Keduanya dilarang bepergian ke luar negeri terhitung selama 6 bulan ke depan sejak 14 Maret 2019 sampai dengan 14 September 2019.
"Hal ini dilakukan agar ketika tersangka atau saksi dipanggil tidak sedang berada di luar negeri," ujar Juru Bicara KPK Febri Diansyah saat dikonfirmasi, Selasa (26/3/2019).
Advertisement
Samin Tan juga pernah dicegah ke luar negeri oleh KPK selama enam bulan sejak 14 September 2018 sampai dengan 14 Maret 2019. Pencegahan tersebut berkaitan dengan penyidikan mantan Wakil Ketua Komisi VII DPR Eni Maulani Saragih.

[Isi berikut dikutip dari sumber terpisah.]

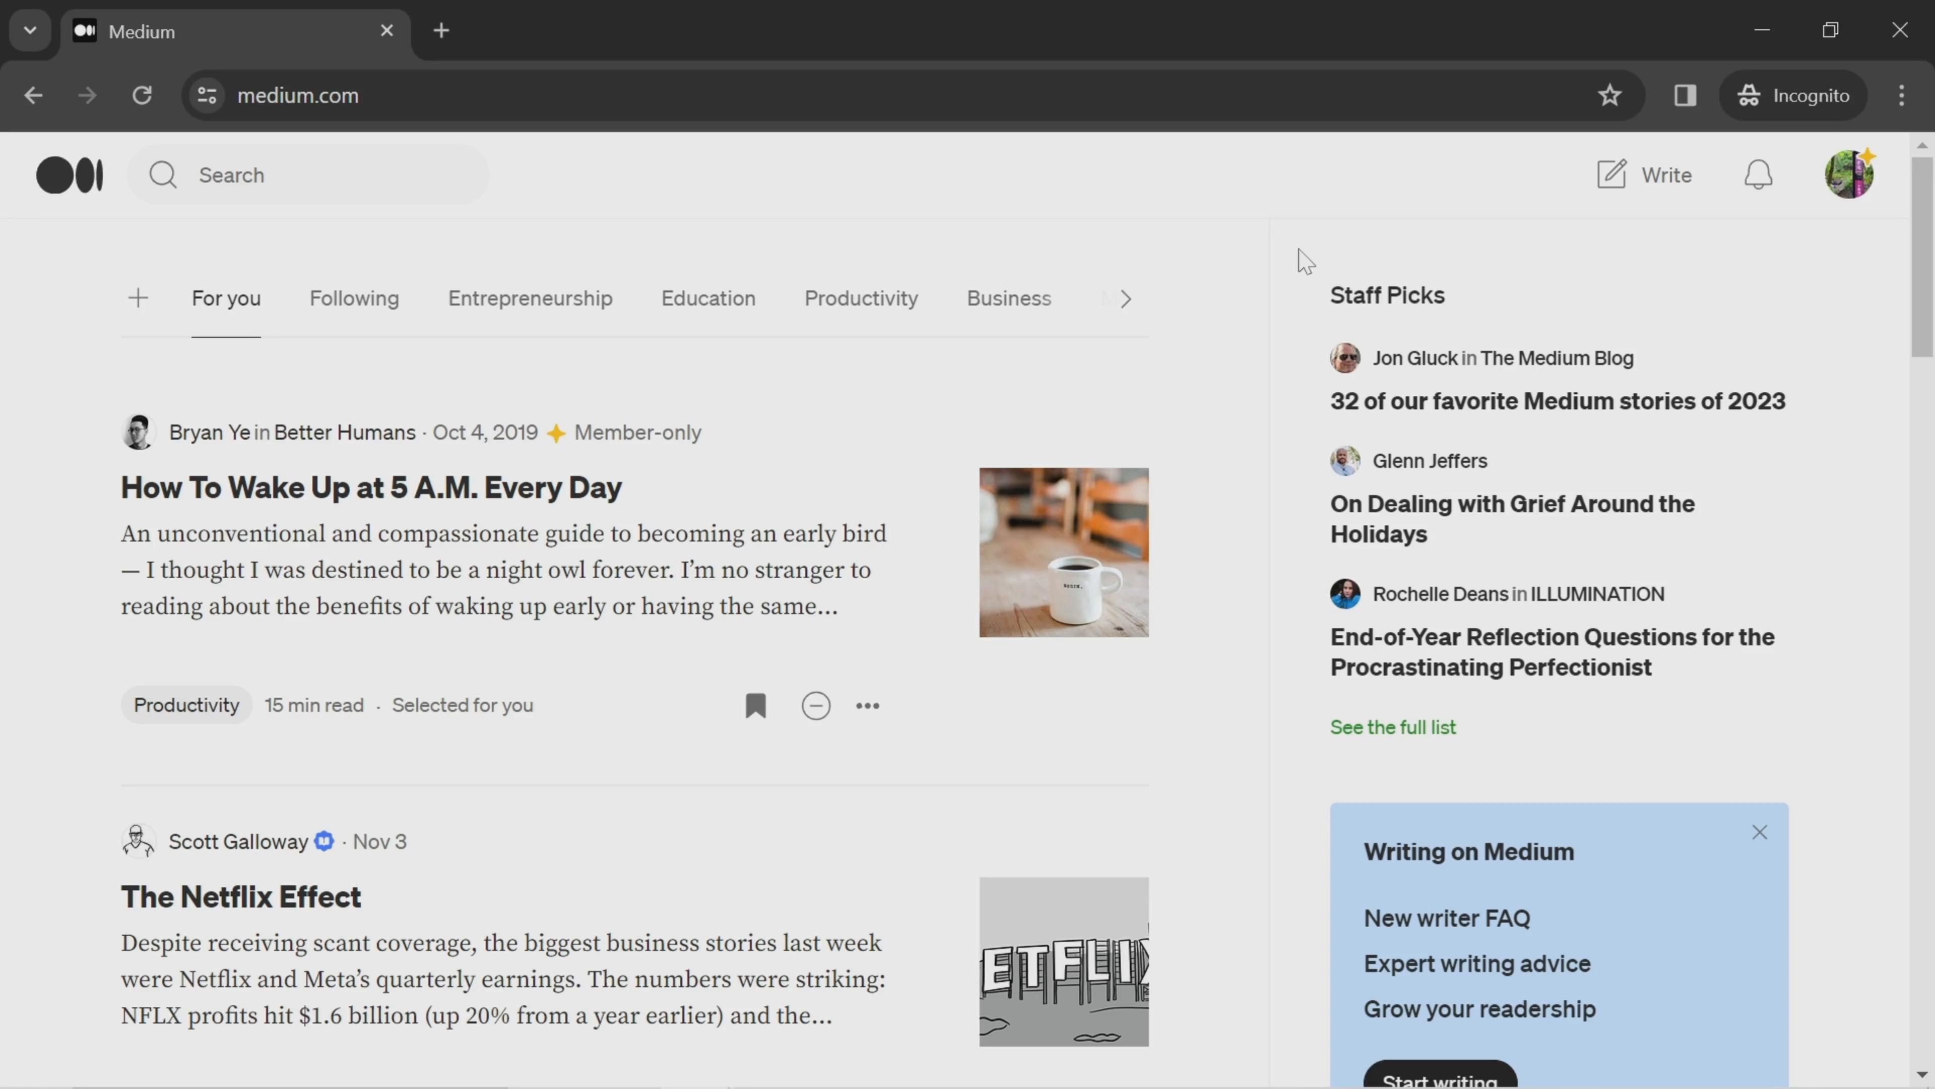Click the minus/hide icon on first article
The width and height of the screenshot is (1935, 1089).
tap(816, 705)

Samin Tan sendiri sudah dijerat sebagai tersangka dalam kasus ini. Kemarin, Senin 25 Maret 2019, penyidik menjadwalkan pemeriksaan perdana terhadap Samin Tan sebagai tersangka. Namun, Samin Tan tak memenuhi panggilan penyidik.
"Kami ingatkan, agar tersangka SMT (Samin Tan) memenuhi penjadwalan ulang yang akan dilakukan pada Kamis ini, 28 Maret 2019," kata Febri.

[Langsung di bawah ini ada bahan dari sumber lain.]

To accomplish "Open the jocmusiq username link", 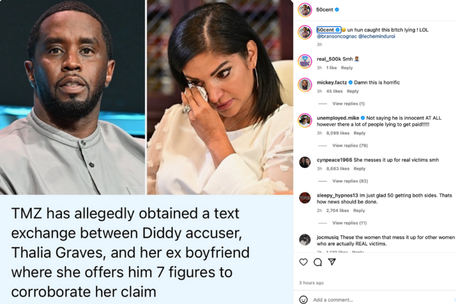I will [x=328, y=237].
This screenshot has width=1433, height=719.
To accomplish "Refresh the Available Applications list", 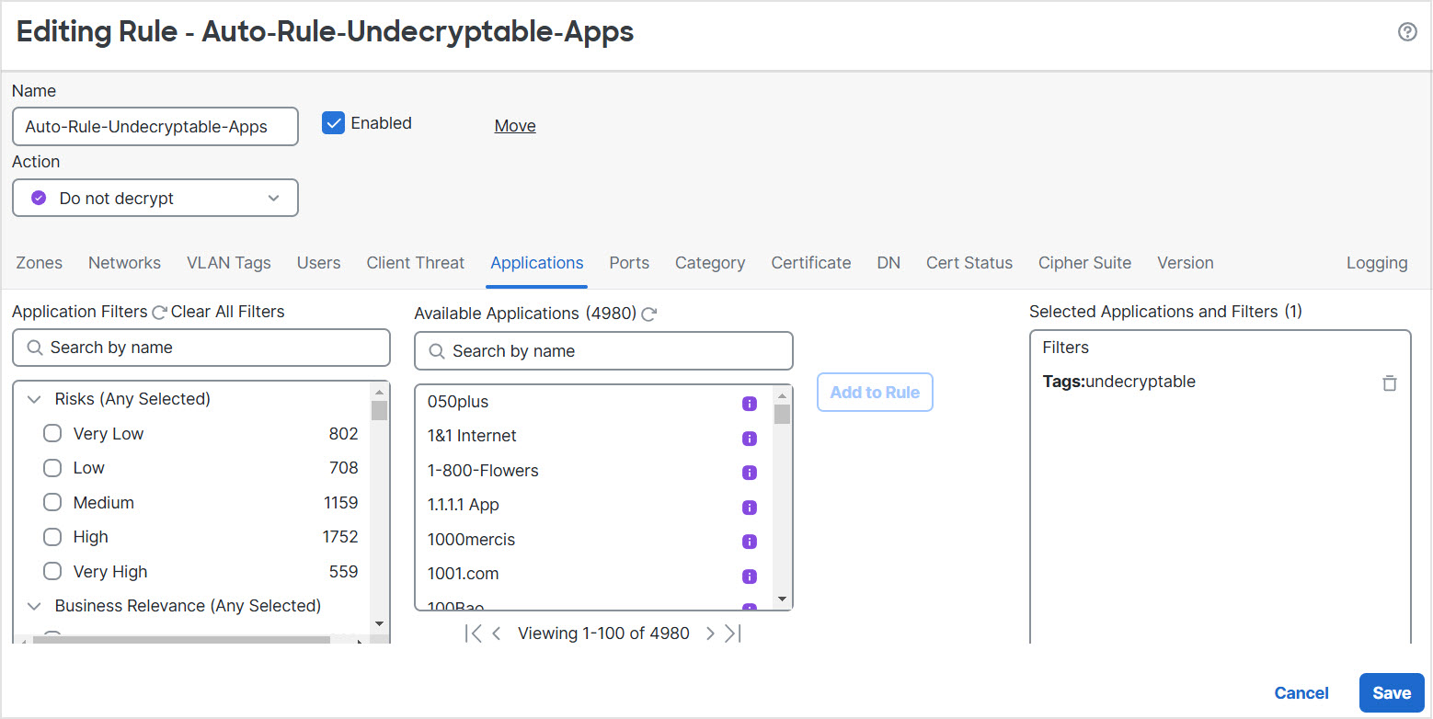I will point(650,314).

Saksikan Video Pilihan di Bawah Ini:
Sangkaan
Sebelumnya, KPK menetapkan pemilik PT Borneo Lumbung Energi dan Metal (BLEM), Samin Tan sebagai tersangka kasus dugaan suap proyek PLTU Riau-1. Samin Tan diduga menyuap anggota DPR Komisi VII Eni Maulani Saragih.

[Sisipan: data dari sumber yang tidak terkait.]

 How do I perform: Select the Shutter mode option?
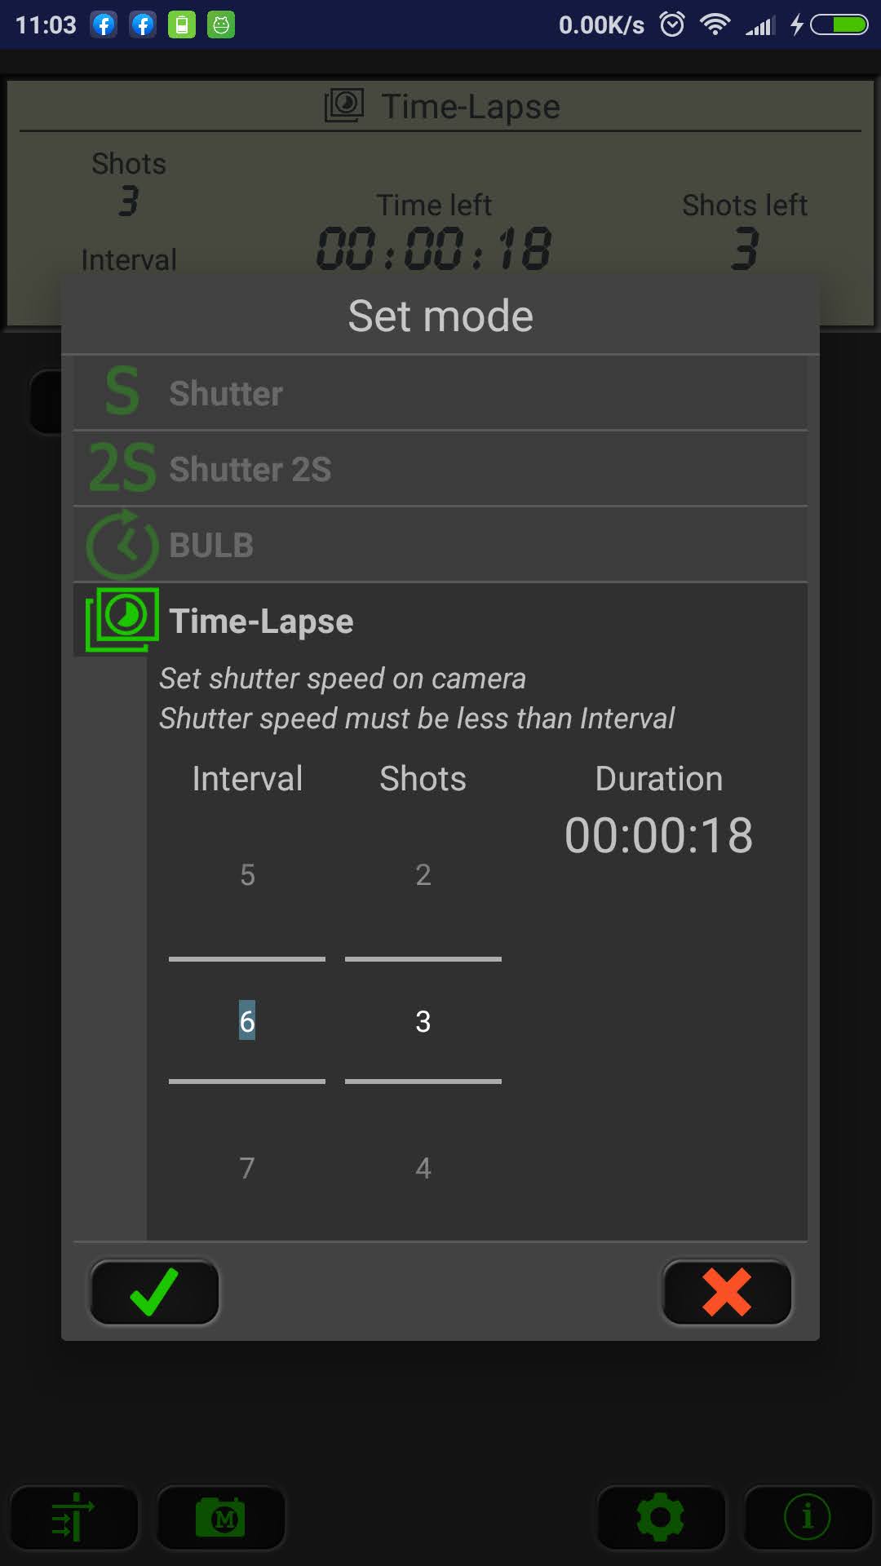[x=441, y=392]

Samin Tan diduga memberikan suap Rp 5 miliar kepada Eni. Uang tersebut diberikan terkait Pengurusan Terminasi Kontrak Perjanjian Karya Pengusaha Pertambangan Batubata (PKP2B) PT AKT Kementerian ESDM.
Terkait kasus ini, Samin Tan disangka melanggar Pasal 5 ayat 1 huruf a atau Pasal 13 Undang-Undang Nomor 31 Tahun 1999 sebagaimana diubah dalam UU Nomor 20 Tahun 2001 tentang Pemberantasan Tindak Pidana Korupsi.
Dalam kasus ini, KPK telah menjerat tiga tersangka lainnya. Mereka adalah Eni Maulani Saragih, mantan Sekjen Golkar Idrus Marham, dan pemegang saham Blackgold Natural Resources Limited, Johannes Budisutrisno Kotjo.